Until 2012, New Video marketed and distributed television series and films for A&E Home Entertainment, which included A&E, History Channel, and Lifetime. New Video's library includes Major League Baseball games, films from Tribeca Film and storybook content from Scholastic and Weston Woods. New Video also previously distributed films for Arthouse Films and Plexifilm.

==History==
In 2011, New Video partnered with China Lion to distribute Chinese-language films across North America via various platforms. New Video was named as the exclusive aggregation partner to digital platforms for the Sundance Institute's Artist Services Initiative.

Co-presidents of New Video, Susan Margolin and Steve Savage, received the 2011 Digital 25 Award by the Producers Guild of America and Variety. The award recognizes individuals who have contributed to the advancement of digital entertainment and storytelling.

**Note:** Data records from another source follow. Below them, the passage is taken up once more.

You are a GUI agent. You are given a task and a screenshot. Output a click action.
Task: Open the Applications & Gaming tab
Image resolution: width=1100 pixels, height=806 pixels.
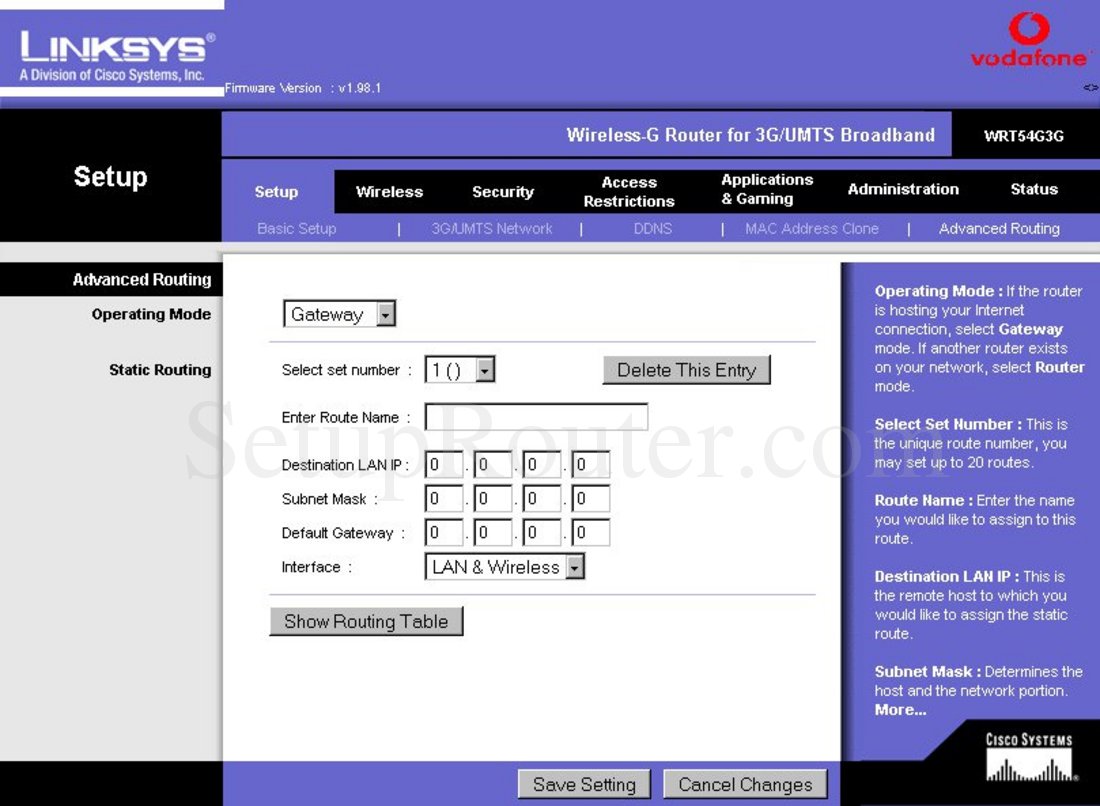click(767, 189)
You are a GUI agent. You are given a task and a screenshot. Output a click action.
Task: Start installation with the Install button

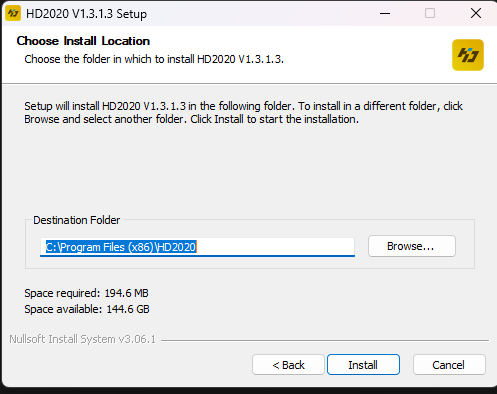[363, 365]
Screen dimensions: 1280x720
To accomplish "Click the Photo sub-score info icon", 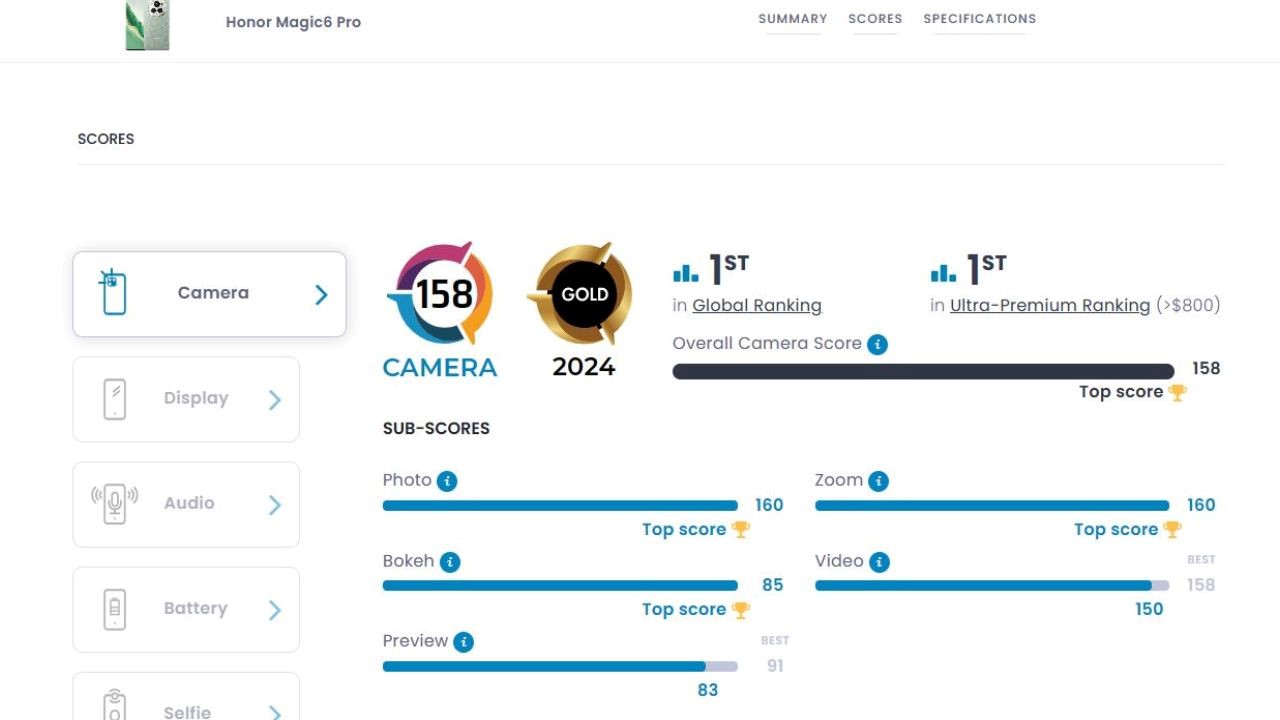I will 447,481.
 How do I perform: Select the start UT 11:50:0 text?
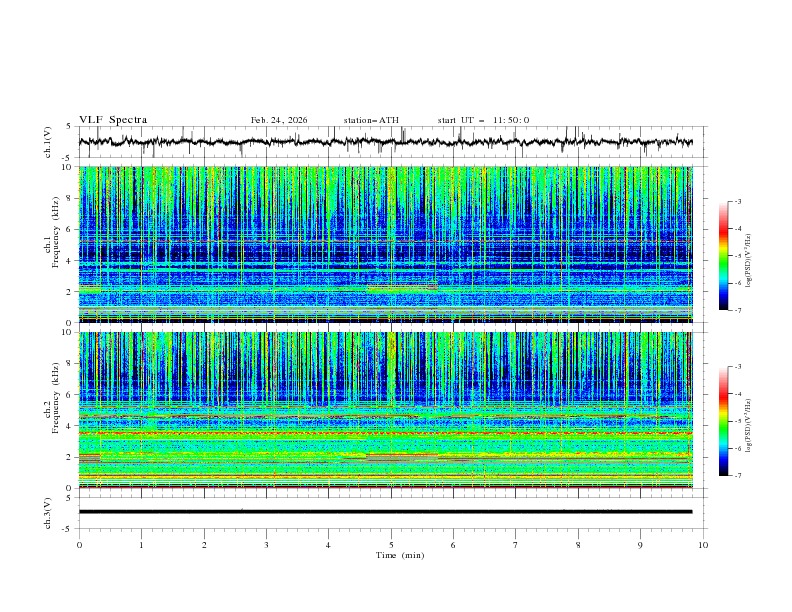[483, 120]
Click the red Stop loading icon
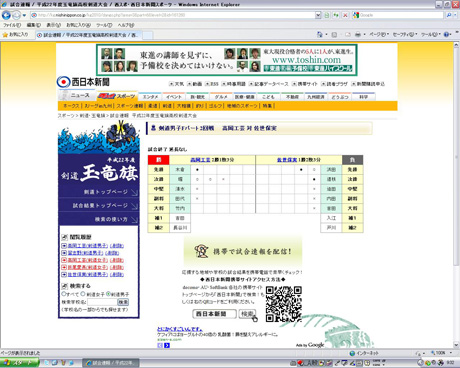This screenshot has height=368, width=460. tap(345, 15)
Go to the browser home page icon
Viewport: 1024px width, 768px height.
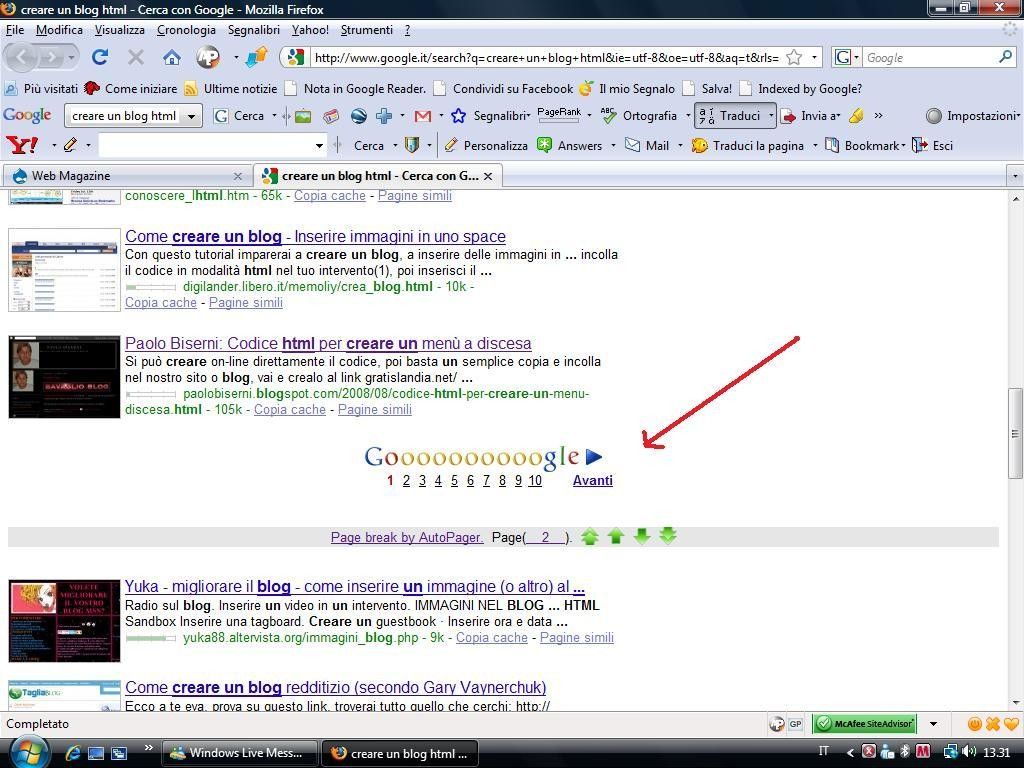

New Video was purchased by Cinedigm in early 2012.

In 2013, Cinedigm (now Cineverse) purchased Gaiam Vivendi Entertainment $51.5M, and became the successor to GoodTimes Entertainment.

==Services==
New Video Digital is the world's largest independent digital video distributor. It provides over 10,000 hours of film and television to download and to streaming platforms, such as iTunes, Netflix, and Hulu.

==Select releases==

| Year | Title | Awards | Notes |
|---|---|---|---|
| 2011 | Bobby Fischer Against the World | Official Selection 2011 Sundance Film Festival | DVD |
| 2011 | Hell and Back Again | Winner Grand Jury Prize 2011 Sundance Film Festival, Winner Cinematography Prize 2011 Sundance Film Festival | Theatrical release |
| 2011 | The Last Mountain | Official Selection 2011 Sundance Film Festival | DVD & Digital |
| 2011 | Hot Coffee | Official Selection 2011 Sundance Film Festival Winner Grand Jury Prize Best Documentary 2011 Seattle International Film Festival | DVD |
| 2011 | GasLand |  | DVD |
| 2008 | Dr. Horrible's Sing-Along Blog |  | DVD & Digital |
| 2007 | Purple Violets |  | Digital |
| 2004 | Super Size Me |  | Digital |
| 1967 | Bob Dylan: Don't Look Back |  | DVD |

==Divisions==

Docurama Films is a distributor of home video documentaries and has expanded to digital and theatrical platforms. In 2009, Docurama Films celebrated its tenth anniversary by screening special series at the IFC Center in New York City.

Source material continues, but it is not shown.